During the 1950s, I outran two Olympic 400 champions – George Rhoden of Jamaica (my high school idol) and Charley Jenkins of Villanova – plus a future champion, the late Mike Larrabee of the Southern California Striders. Larrabee was among the world’s best quarter-milers of my era, clocking consistently in the 46- to 47-second range. After retiring from racing to become a championship PSL coach, I read that my old rival was experimenting with a new – and still-legal – “vitamin.” At the advanced age of 29, Mike mysteriously added many pounds of muscle and won the 1964 Olympic 400 in 45.1. Had I discovered that he or any of the fastest stars I faced in the ’50s were using some new performance-enhancing drug, I might have tried it, too.
After remorsefully admitting she used steroids, Marion Jones returned her five Olympic medals and was sentenced to six months in jail. I sympathize with her, because the system deserves much of the blame. The fans’ cravings for world records, knockouts, touchdowns and home runs have become so ravenous that many elite athletes in big, muscle-powered competitions, like sprinting, boxing, football and baseball, resort to steroids to keep pace with hordes of cheating competitors.
In April, 1997, a Sports Illustrated article went so far as to say it’s impossible to make a major sprint final without taking steroids. Worse, many teen athletes all the way down to the middle school level are using them now.
This sad situation has reduced my regard for current feats in those competitions. Rather than watch chemically-driven sprinters and sluggers, I prefer now to watch grainy footage of Jesse Owens, Jim Thorpe, Wilma Rudolph, Jackie Robinson – and Rhoden and Jenkins.

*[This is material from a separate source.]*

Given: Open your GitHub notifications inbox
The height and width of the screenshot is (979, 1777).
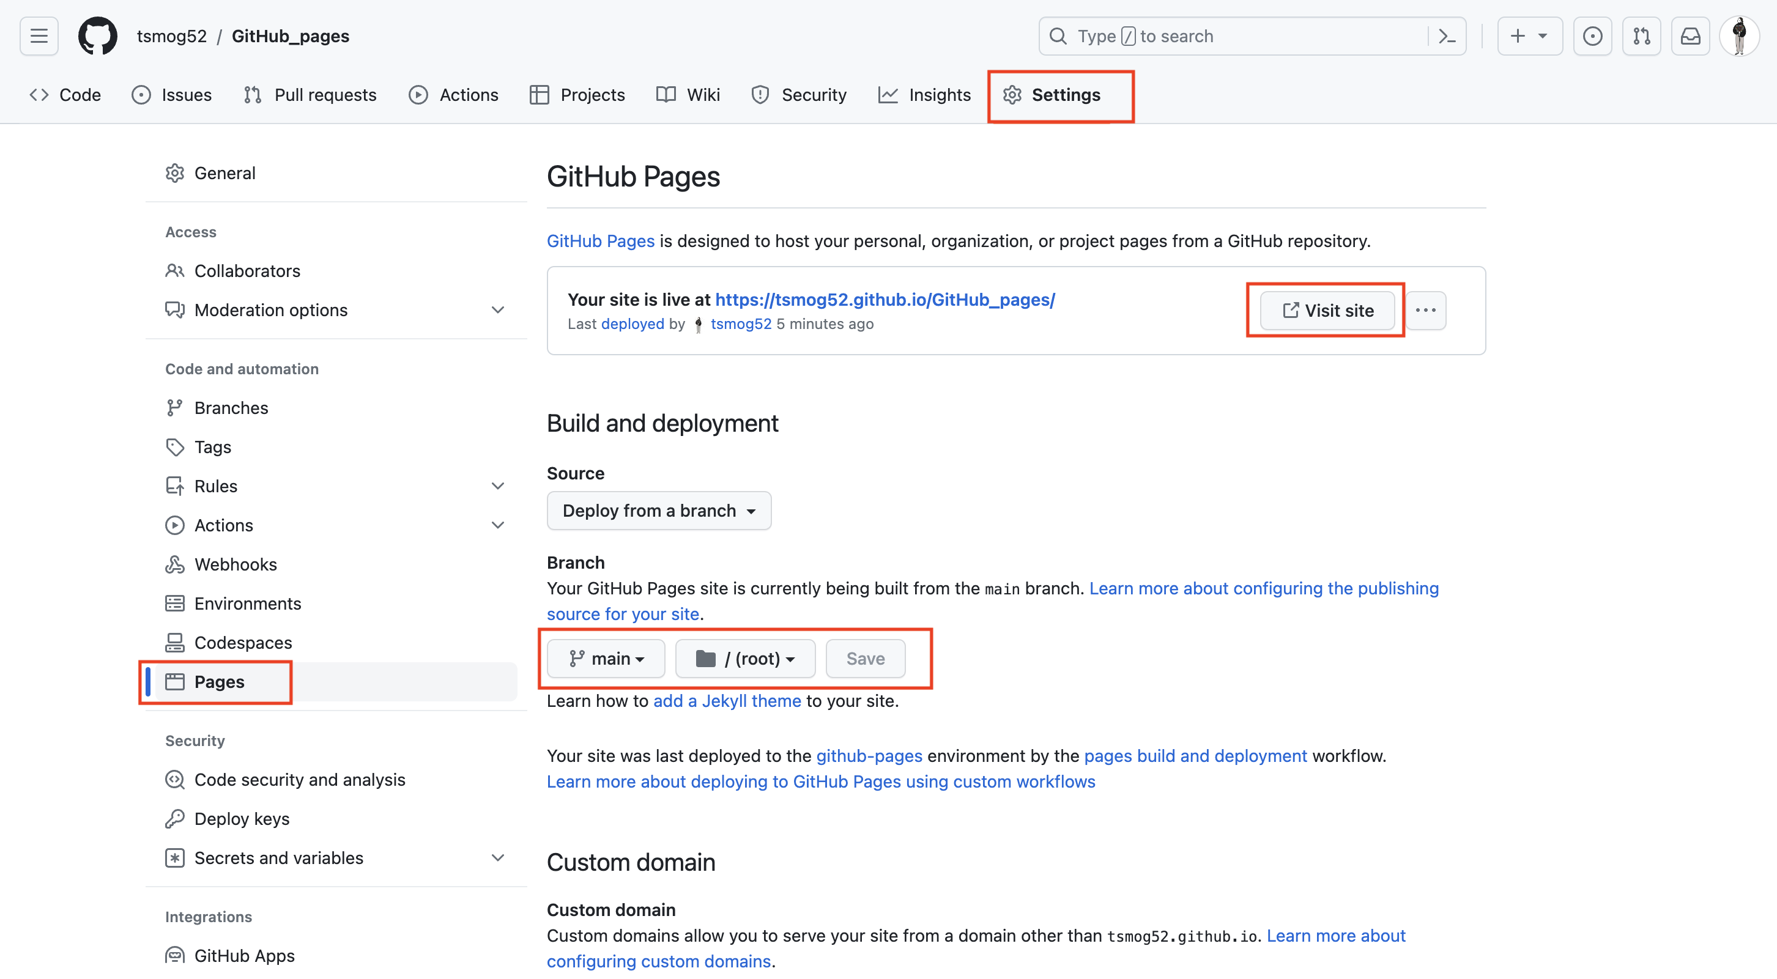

I also watch old films of Detroit’s own Joe Louis, Sugar Ray Robinson, Willie Horton, Lem Barney and Mel Farr, and 1932 Olympian Eddie Tolan – Cass Tech’s and U-M’s pre-Owens world’s fastest human. I watch tapes of Barry Sanders, Thomas Hearns, Hilmer Kenty and the magnificent Muhammad Ali. I watch films of my U.S. teammate and world-record hurdler Hayes Jones of Pontiac, and of 200/400-meter legend Henry Carr, Northwestern’s great Gray Ghost.
All of us old speedsters are ghosts now – gray ghosts of golden days when champions were real and clean and played by the rules.